▶ _What the task requires_
Copy all lines of the listing that include the string "agent".
==== Source information ====
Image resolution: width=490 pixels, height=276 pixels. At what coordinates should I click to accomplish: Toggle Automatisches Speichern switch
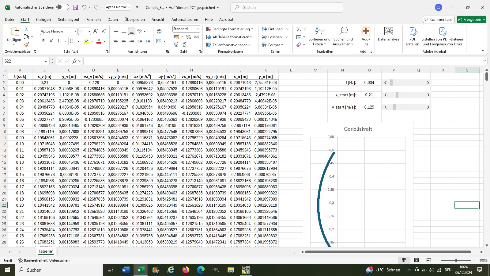(62, 7)
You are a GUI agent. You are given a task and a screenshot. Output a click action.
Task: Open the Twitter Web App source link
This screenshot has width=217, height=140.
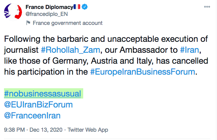pyautogui.click(x=88, y=130)
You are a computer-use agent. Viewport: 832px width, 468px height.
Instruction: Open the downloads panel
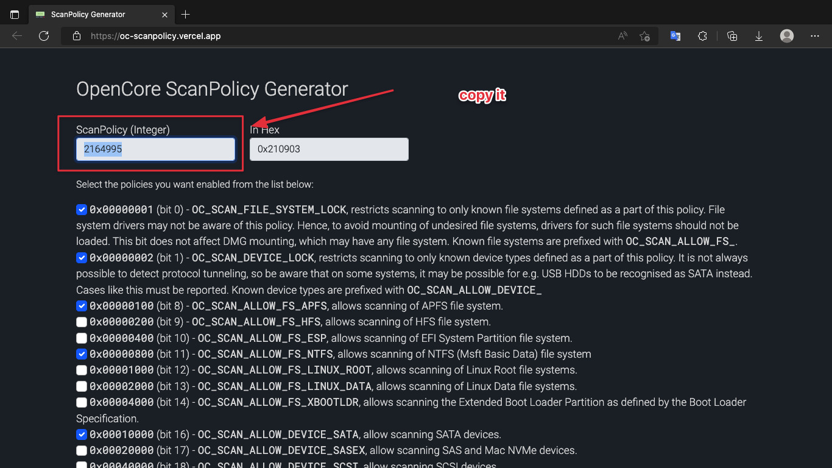[x=759, y=36]
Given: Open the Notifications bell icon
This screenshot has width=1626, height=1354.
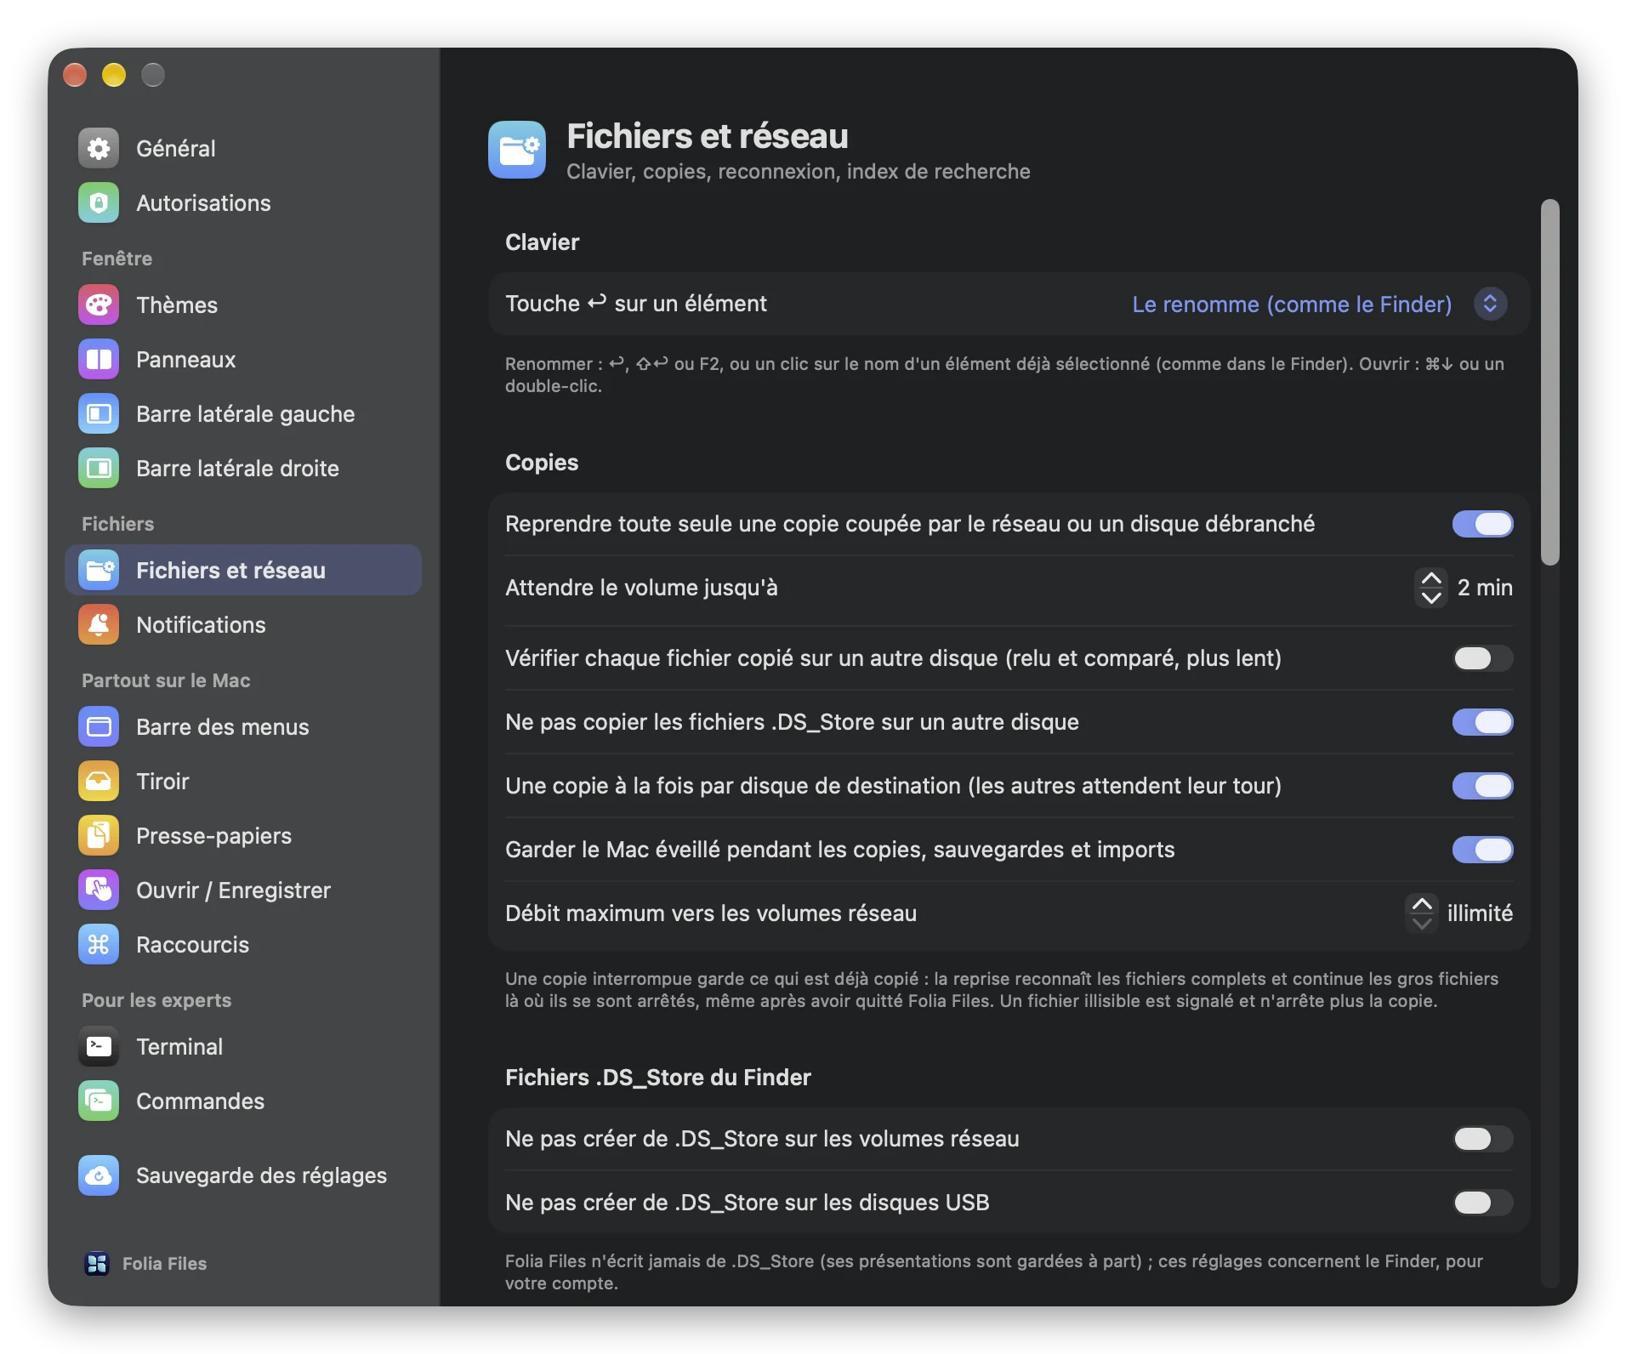Looking at the screenshot, I should 99,624.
====
▶ _Task solution_
You are a GUI agent. You are given a task and a screenshot. Output a click action.
You are a computer-use agent. Viewport: 832px width, 468px height.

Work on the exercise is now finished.